Darmanin n’en finit plus de «tendre la main» à la droite
Bref, le camp présidentiel est toujours dans le même pétrin, à compter les voix. Le ministre des Relations avec le Parlement, Franck Riester, l’assure : «On veut aller au vote.» Selon ses calculs, il faudrait décrocher, outre les voix Renaissance, Horizons et Modem, 40 autres voix «pour». A défaut, seulement 20 «pour» et 40 abstentions. Ou, a minima, 80 abstentions. Crédible ? «Si on démontre que le texte est utile, les LR seront enclins à l’accompagner», argue Riester. Darmanin, lui, n’en finit plus de «tendre la main» à la droite. Vendredi, il a même orchestré un déplacement dans les Alpes-Maritimes… le fief ciottiste.
«Je ne vois pas comment il peut faire passer son texte…» tique un député LR, tandis qu’Eric Ciotti a enjoint à ses troupes de ne pas être les «complices de cet échec annoncé». «Le courage n’est pas au rendez-vous de ce projet de loi du gouvernement, seule la communication s’y trouve», enfonce-t-il dans son interview au Parisien.
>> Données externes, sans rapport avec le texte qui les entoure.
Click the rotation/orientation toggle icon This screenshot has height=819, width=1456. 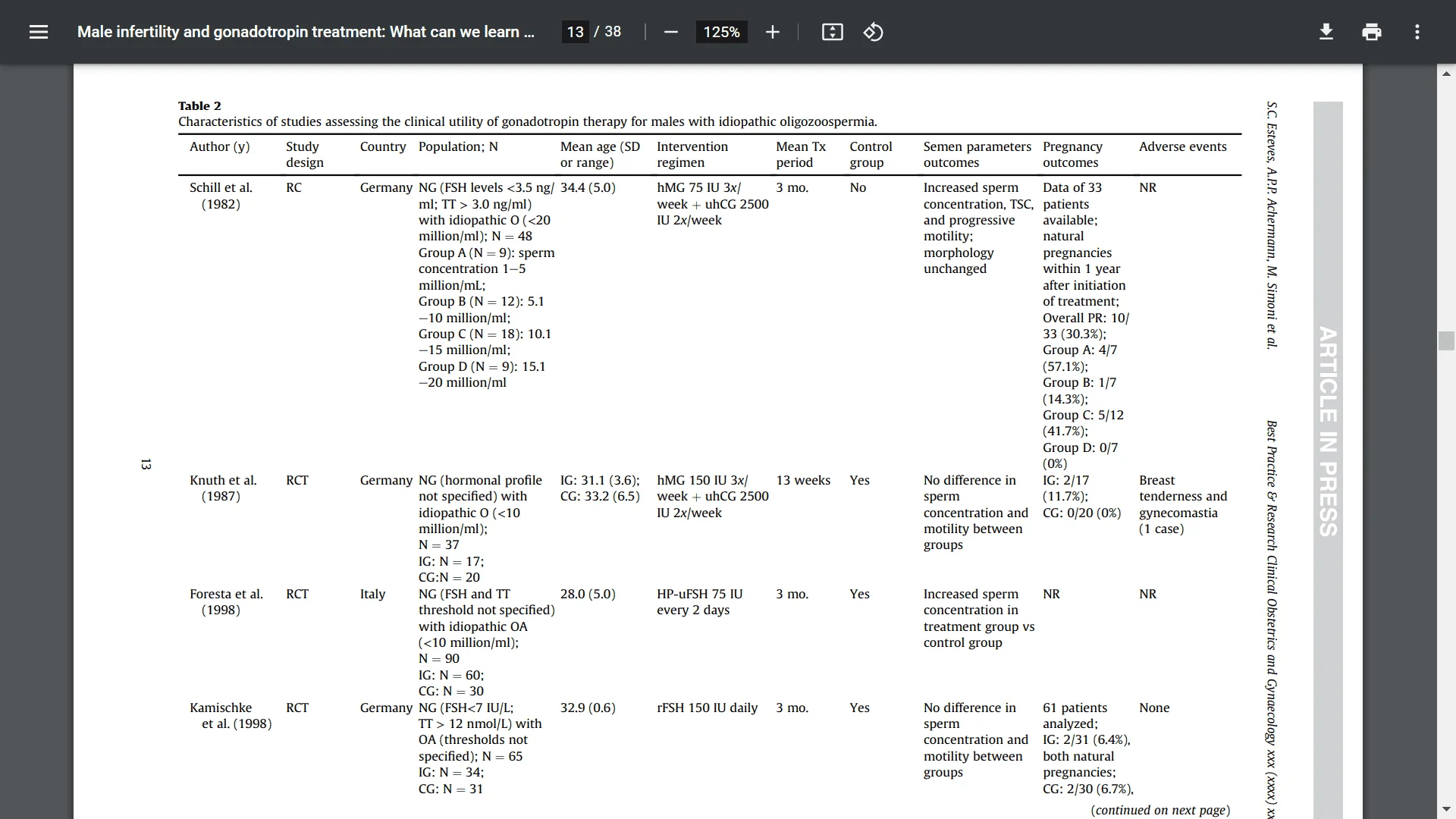click(x=873, y=32)
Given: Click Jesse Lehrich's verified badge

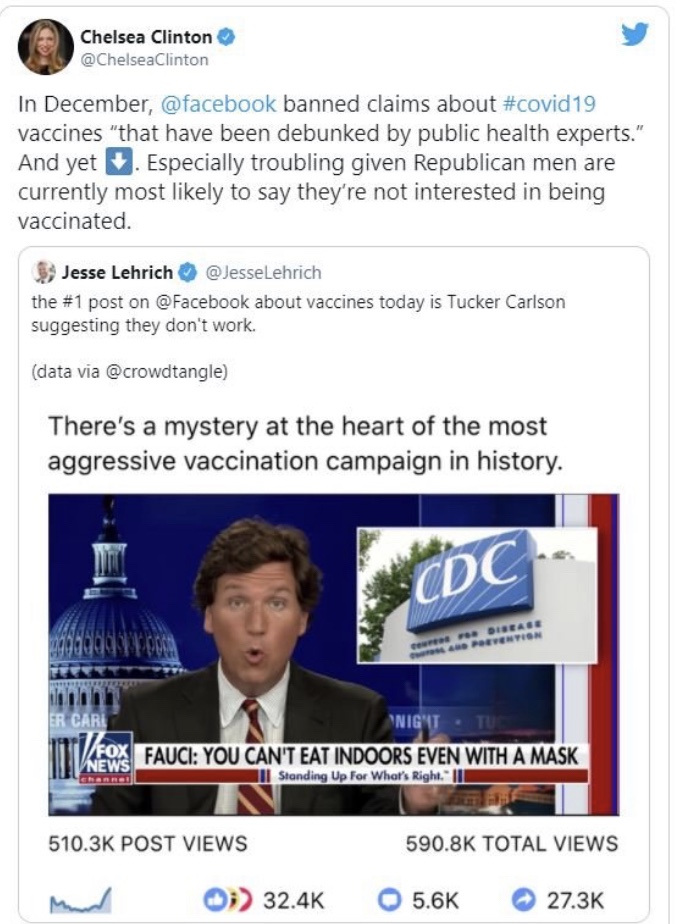Looking at the screenshot, I should tap(187, 272).
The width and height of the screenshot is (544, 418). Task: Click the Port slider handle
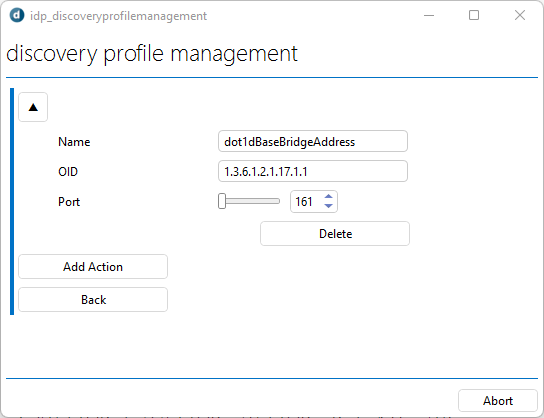pyautogui.click(x=222, y=201)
Puisque aucun renfort ne viendra de LFI, du PS et des Ecologistes, le gouvernement cajole les 21 élus du groupe Liot. «Notre soutien, ce n’est pas du tout cuit», prévient une élue de ce petit groupe composite, composé de centristes et d’ultramarins. «Si on votait aujourd’hui ça ne passerait pas. Mais les positions ne sont pas figées, le débat va être décisif», prévoit Marie Guévenoux. «Tant qu’on ne sera pas au moment du scrutin, le doigt sur le bouton, il y aura du suspense», renchérit Sitzenstuhl. Sauf si l’article 49.3 venait dissiper les doutes. «Comme pour les retraites, glisse une députée Liot, ça peut se terminer dans un bureau à cinq ou six personnes, pour savoir si ça passe ou pas.» De quoi transpirer jusqu’à Noël.